Xi Jinping called for further regulation of tech companies and "platform" companies in March 2021. Major platform companies in China include Alibaba and Tencent. Xi further called for existing financial regulations to apply to all financial transactions. The nation's anti-trust authority, the State Administration for Market Regulation, began hiring new staff the month after Xi made these comments. Reuters reported the regulatory body aimed to add between 20 and 30 staff, adding to their then-current headcount of 40. Reuters also reported that SAMR would have a larger budget and would be granted other resources.

In April 2021, the same month Reuters reported on SAMR's growth, Alibaba was fined $2.8 billion. The fine was issued in response to Alibaba's practice of compelling third-party merchants using its site to choose between listing their offerings on Alibaba and the company's rivals, rather than on both. Financial and legal commentators interpreted this fine as the end of action against Alibaba.

Ban of cryptocurrencies
China's Vice Premier Liu He announced that China would take steps against the mining and trading of bitcoin in May 2021 without providing other information. The announcement caused the price of the digital asset to decline. China had previously become popular with bitcoin miners due to cheap electricity prices but the hikes in the usage of coal power associated with mining clash with China's climate-related goals. The popularity of mining in China may have led to increases in the illegal extraction of coal. Though many miners have shuttered or moved their operations, Chinese authorities have continued to search for illegal operators continuing to work disguised as other businesses.

In September 2021, the People’s Bank of China banned all cryptocurrency transactions and related transactions. This announcement caused the price of bitcoin to fall approximately 8%. The central bank also banned foreign companies from providing cryptocurrency services to Chinese citizens.
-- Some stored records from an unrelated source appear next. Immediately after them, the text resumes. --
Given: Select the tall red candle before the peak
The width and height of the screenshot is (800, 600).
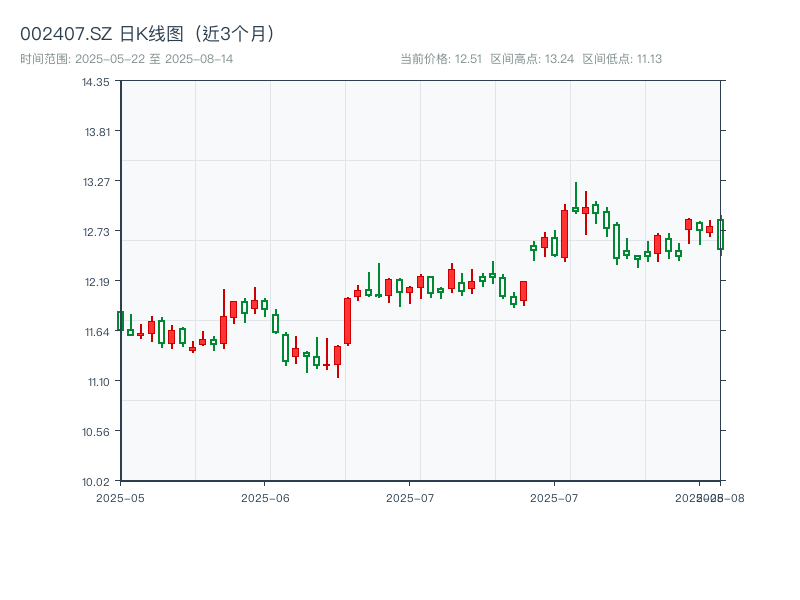Looking at the screenshot, I should (564, 234).
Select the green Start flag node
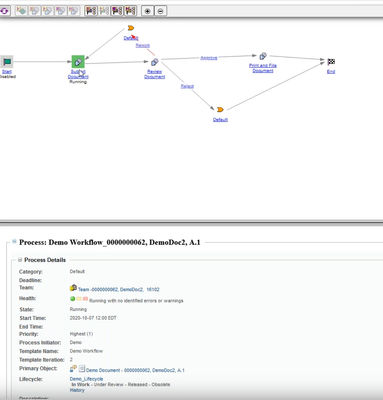This screenshot has height=400, width=383. point(7,62)
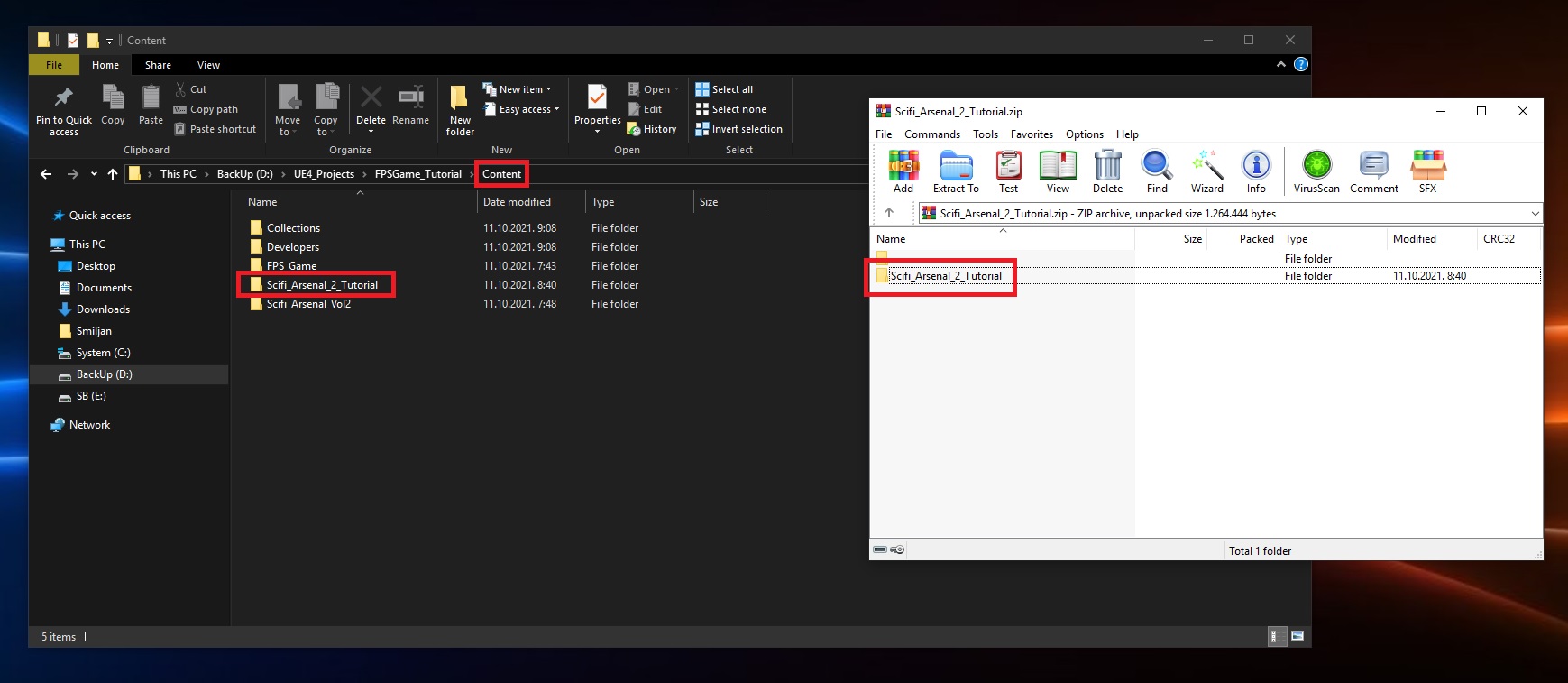Select the Downloads folder in navigation pane
This screenshot has height=683, width=1568.
[x=103, y=309]
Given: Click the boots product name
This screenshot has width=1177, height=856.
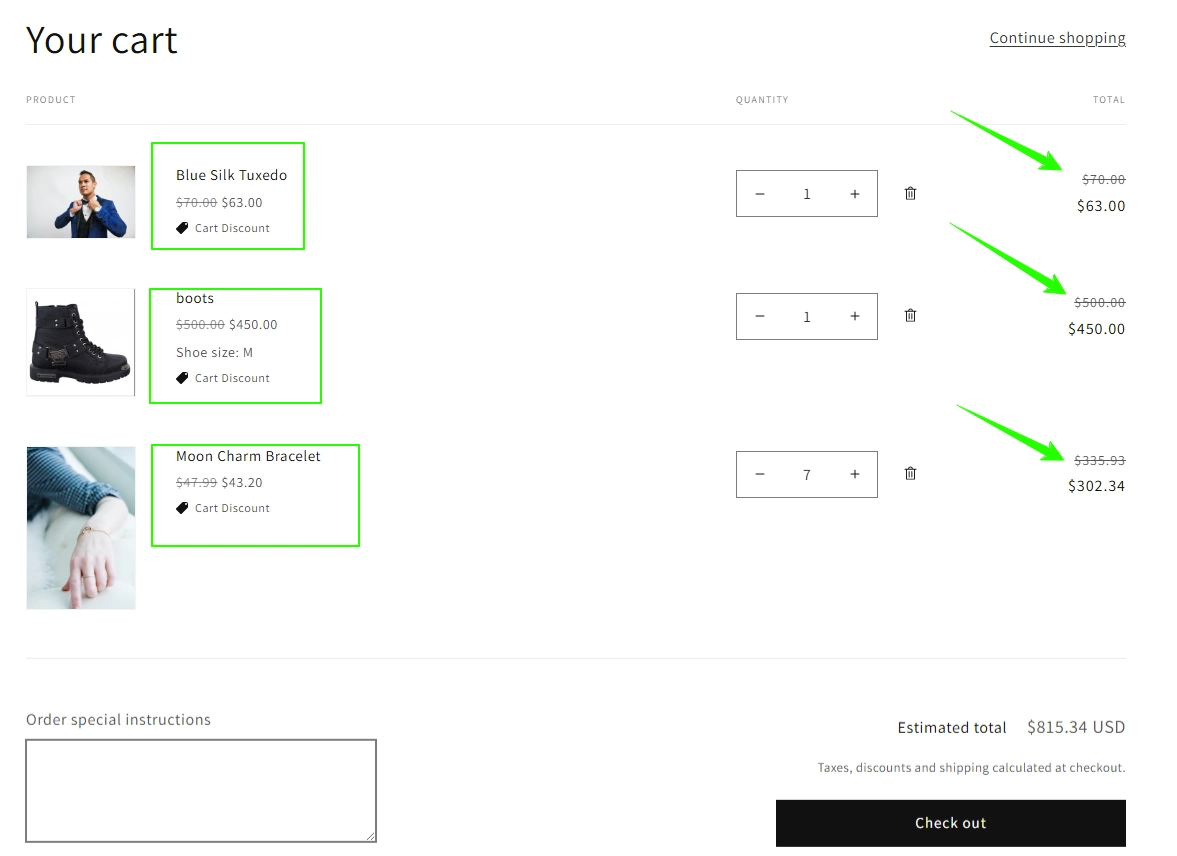Looking at the screenshot, I should coord(195,297).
Regulations from earlier in the year had banned domestic companies from providing services like cryptocurrency trading.

Restriction of for-profit tutoring
On July 24, 2021, rules were introduced to change the operation of tutoring companies focused on teaching school-age children. The new rules prohibit these companies from turning a profit, prohibit them from raising foreign capital, and prohibit tutoring related to the school syllabus on holidays and weekends. Other regulations include the banning of the tutoring of children under six years old. Commentators referred to the new regulations as, effectively, a "death penalty" for the industry. American investment firms impacted by the new rules include Sequoia, Tiger Global Management, and Warburg Pincus. Other foreign firms impacted include Singapore's Temasek Holdings.

The ban resulted in the emergence of "underground" tutoring services, advertised using other descriptions by those offering them. The Ministry of Education announced it would seek to eliminate these services by pursuing companies and individuals offering them in September 2021.
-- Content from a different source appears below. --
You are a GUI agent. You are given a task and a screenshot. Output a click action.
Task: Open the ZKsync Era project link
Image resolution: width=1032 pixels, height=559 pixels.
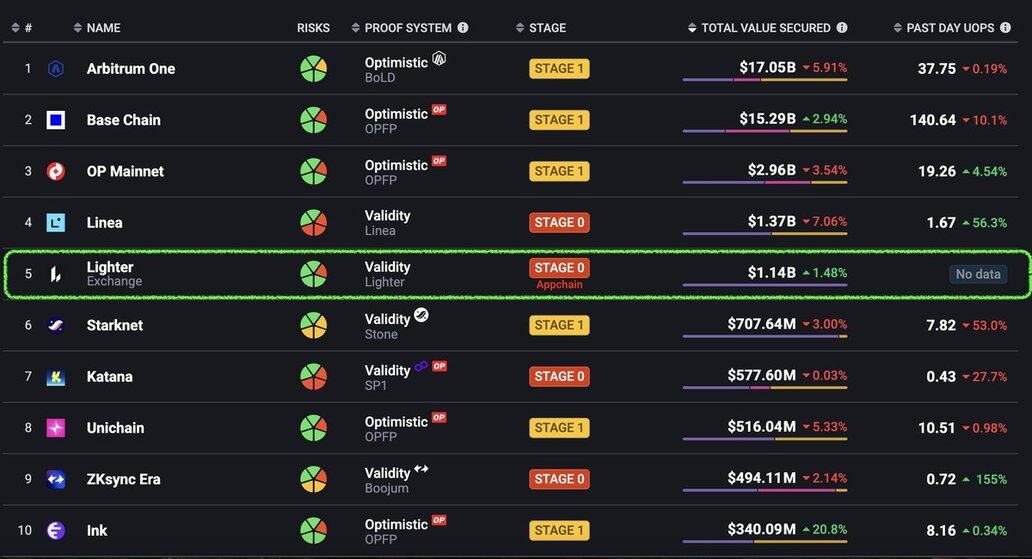coord(124,479)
Regulatory scrutiny of Didi
Didi, a Chinese vehicle-for-hire company headquartered in Beijing, went public in June 2021. The company listed in the United States, becoming the largest Chinese trading debut since Alibaba's IPO in 2014. On July 4, 2021, the Cyberspace Administration of China ordered app stores to remove Didi, after citing violations on the company's collection and usage of personal information. Didi had disclosed to potential investors that increased regulatory scrutiny was possible. In July, Chinese regulators fined Didi for failing to disclose acquisitions. Didi allegedly considered going private in late July. The company denied these claims.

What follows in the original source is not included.